The selection process itself is part of the problem. The UPSC examination tests memory and speed more than character or empathy. A candidate who can write twelve essays in three hours is deemed fit to govern millions, even if he has never stepped inside a village school. Once selected, the perks begin immediately—government houses, cars with beacons, orderlies, lifelong pensions. The job attracts security more than service. As one serving officer admitted off the record, “We select for brilliance, but the system rewards obedience and greed.”
Even the rare honest officer finds the structure stacked against change. When Election Commissioner Ashok Lavasa dissented against clearing the Prime Minister of model code violations in 2019, income-tax notices promptly landed on his wife and son. The IAS Officers Association stayed silent then and rushed to defend the Chief Election Commissioner in 2025 when opposition leaders raised fresh concerns. Collective spine, it seems, is in short supply.
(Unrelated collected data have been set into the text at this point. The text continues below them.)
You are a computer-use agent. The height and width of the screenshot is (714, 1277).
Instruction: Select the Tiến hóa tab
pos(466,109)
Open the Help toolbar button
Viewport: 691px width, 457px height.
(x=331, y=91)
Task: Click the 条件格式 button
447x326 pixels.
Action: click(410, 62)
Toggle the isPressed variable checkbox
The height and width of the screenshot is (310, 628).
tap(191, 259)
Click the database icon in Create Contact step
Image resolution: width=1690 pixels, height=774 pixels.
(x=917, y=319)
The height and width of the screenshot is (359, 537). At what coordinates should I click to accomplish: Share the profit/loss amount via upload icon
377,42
Can Technology and Political Will Ever Break the Patronage Cycle?
Successive governments have promised reform. Digital India was meant to reduce human interface and therefore corruption—e-governance portals now handle land records in many states, and direct benefit transfers have cut leakage in welfare schemes by 30-40 per cent. Yet technology merely shifts the battlefield. Officers who once demanded cash for a ration card now demand it to “fix” an online glitch. A 2025 Transparency International survey found that 62 per cent of citizens still paid bribes for public services, down only marginally from 69 per cent in 2017.
Lateral entry—bringing private-sector professionals into senior government roles—was tried in 2018 and again in 2024, but the bureaucracy closed ranks, delaying notifications and drowning newcomers in red tape. Fixed-tenure laws exist on paper but are routinely violated by chief ministers who shuffle officers like playing cards. The Administrative Reforms Commission recommendations from 2005—performance contracts, compulsory retirement for non-performers, independent transfer boards—gather dust in North Block.
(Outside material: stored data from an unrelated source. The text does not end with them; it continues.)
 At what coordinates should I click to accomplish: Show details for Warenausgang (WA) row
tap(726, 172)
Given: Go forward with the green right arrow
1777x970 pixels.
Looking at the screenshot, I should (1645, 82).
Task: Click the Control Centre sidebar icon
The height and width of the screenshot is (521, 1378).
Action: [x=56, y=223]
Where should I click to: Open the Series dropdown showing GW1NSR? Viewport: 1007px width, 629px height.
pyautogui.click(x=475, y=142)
Real change would require dismantling the very foundations that make the services attractive: lifetime security, unchecked power, and political protection. Former Prime Minister V.P. Singh once suggested that if short-term Agniveer contracts could be imposed on soldiers, why not on bureaucrats? The idea was laughed out of Lutyens’ Delhi within hours. Yet without such radical surgery—ending time-scale promotions, making every posting contestable, tying pay to measurable outcomes—the system will keep reproducing itself.
Is the Bureaucracy Still Reformable, or Has It Become the Disease It Was Meant to Cure?
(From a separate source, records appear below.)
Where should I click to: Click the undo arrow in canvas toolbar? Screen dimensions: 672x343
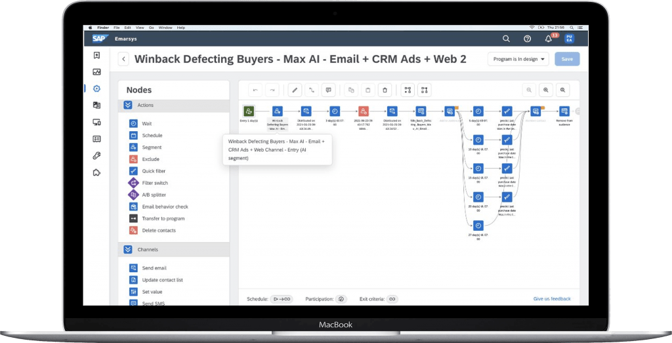[x=255, y=90]
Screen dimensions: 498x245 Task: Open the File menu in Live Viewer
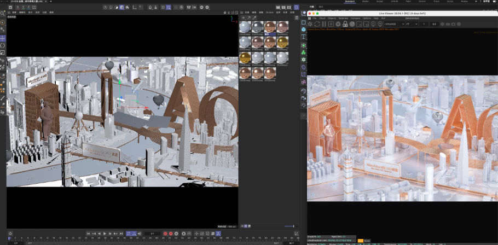tap(315, 18)
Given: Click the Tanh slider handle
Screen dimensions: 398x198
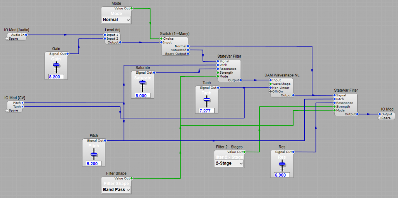Looking at the screenshot, I should (206, 100).
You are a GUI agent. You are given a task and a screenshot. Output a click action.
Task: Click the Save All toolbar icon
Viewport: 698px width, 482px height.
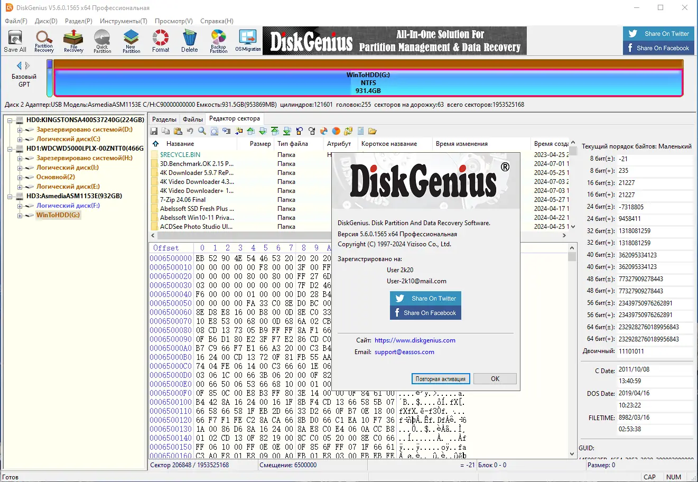point(15,41)
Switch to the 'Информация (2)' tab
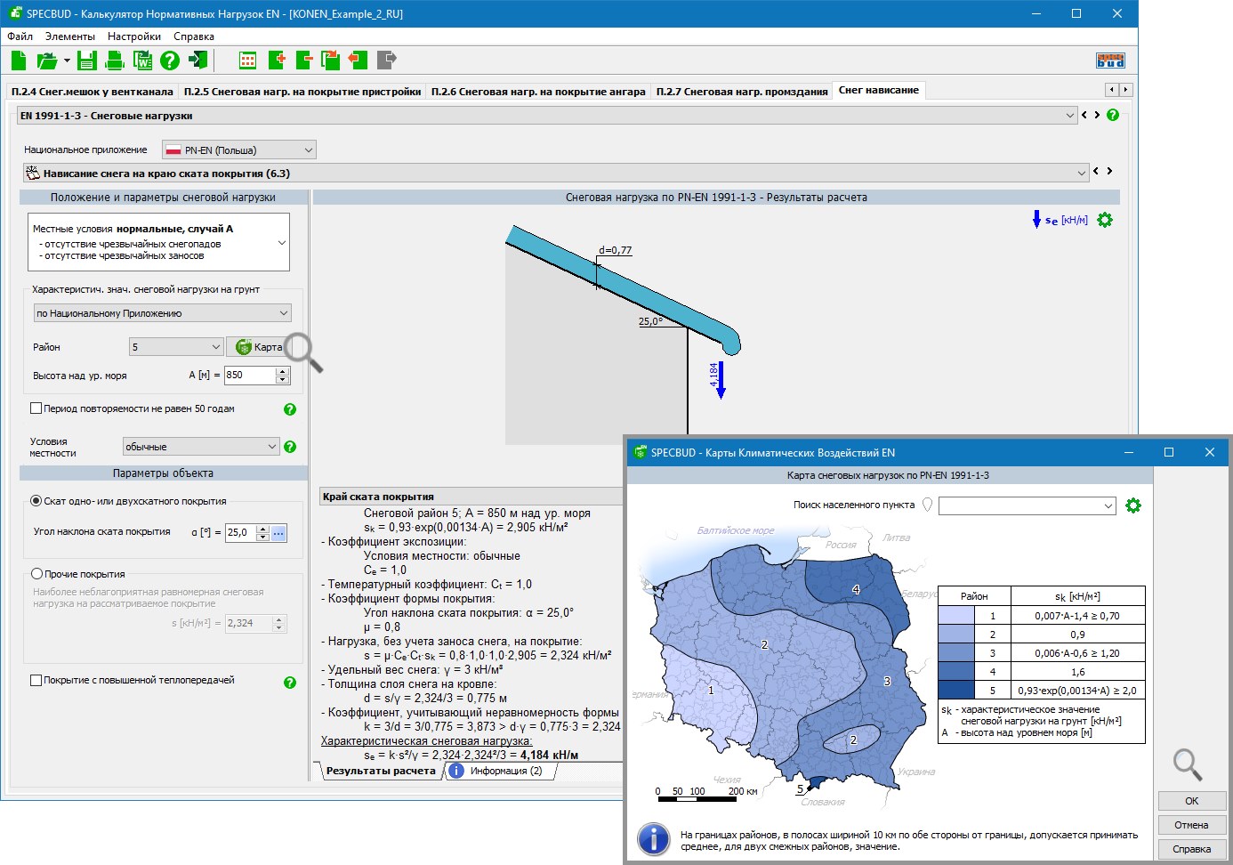This screenshot has width=1233, height=865. [505, 771]
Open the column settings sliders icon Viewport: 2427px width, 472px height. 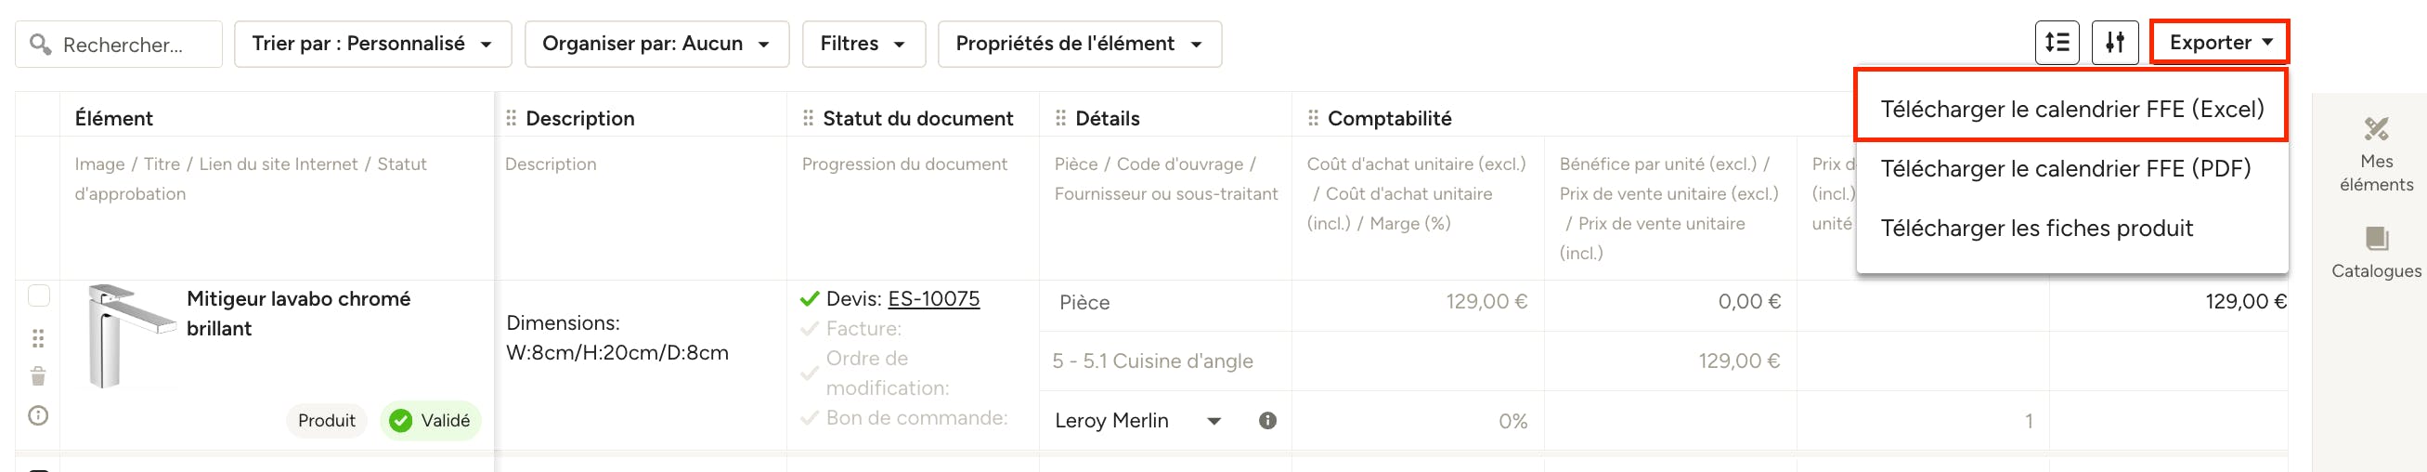(2115, 42)

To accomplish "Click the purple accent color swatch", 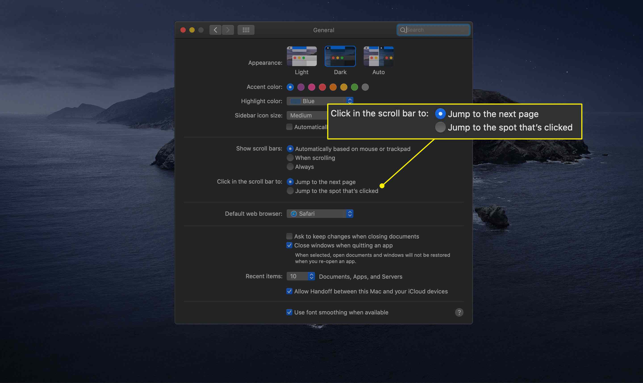I will [300, 87].
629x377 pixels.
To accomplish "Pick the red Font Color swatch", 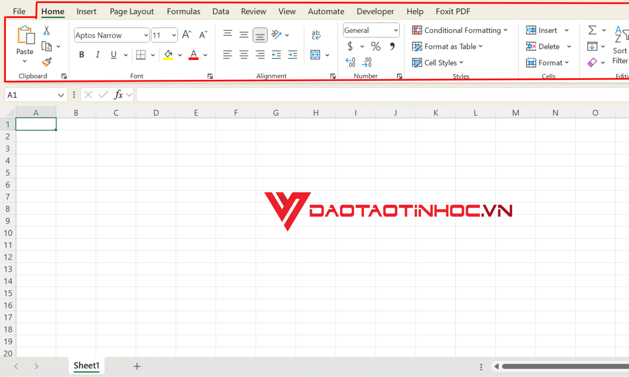I will coord(193,55).
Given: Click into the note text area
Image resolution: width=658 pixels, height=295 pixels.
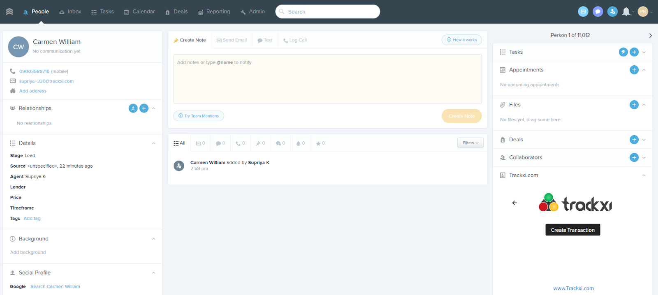Looking at the screenshot, I should click(x=327, y=79).
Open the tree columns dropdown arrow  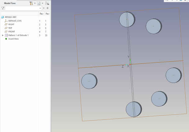click(43, 3)
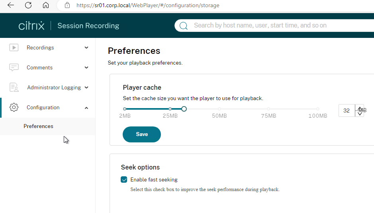Image resolution: width=374 pixels, height=213 pixels.
Task: Reload the page with refresh icon
Action: 28,5
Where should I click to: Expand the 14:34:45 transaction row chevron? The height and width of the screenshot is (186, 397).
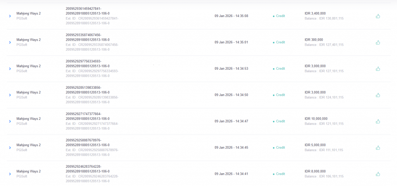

India’s bureaucracy is not uniformly corrupt—pockets of excellence exist, from the Election Commission’s flawless conduct of the world’s largest polls to disaster-response teams that save thousands during floods. But excellence survives despite the system, not because of it. The honest are exceptions who prove the rule.
The Punjab DIG’s arrest is a reminder that the monster still grows new heads the moment one is cut. Until the political-bureaucratic nexus that feeds it is broken, scandals will keep erupting like clockwork, each more audacious than the last. Citizens will continue to pay twice—once in taxes that disappear into private vaults, and again in bribes to get what is already theirs by right.
Babasaheb Ambedkar wanted public servants chosen for their fitness to serve the people. Today the question is simpler and starker: when an institution designed to protect the republic becomes its biggest internal threat, can it still be saved from itself? The answer will decide whether India’s democracy remains merely noisy, or finally becomes just.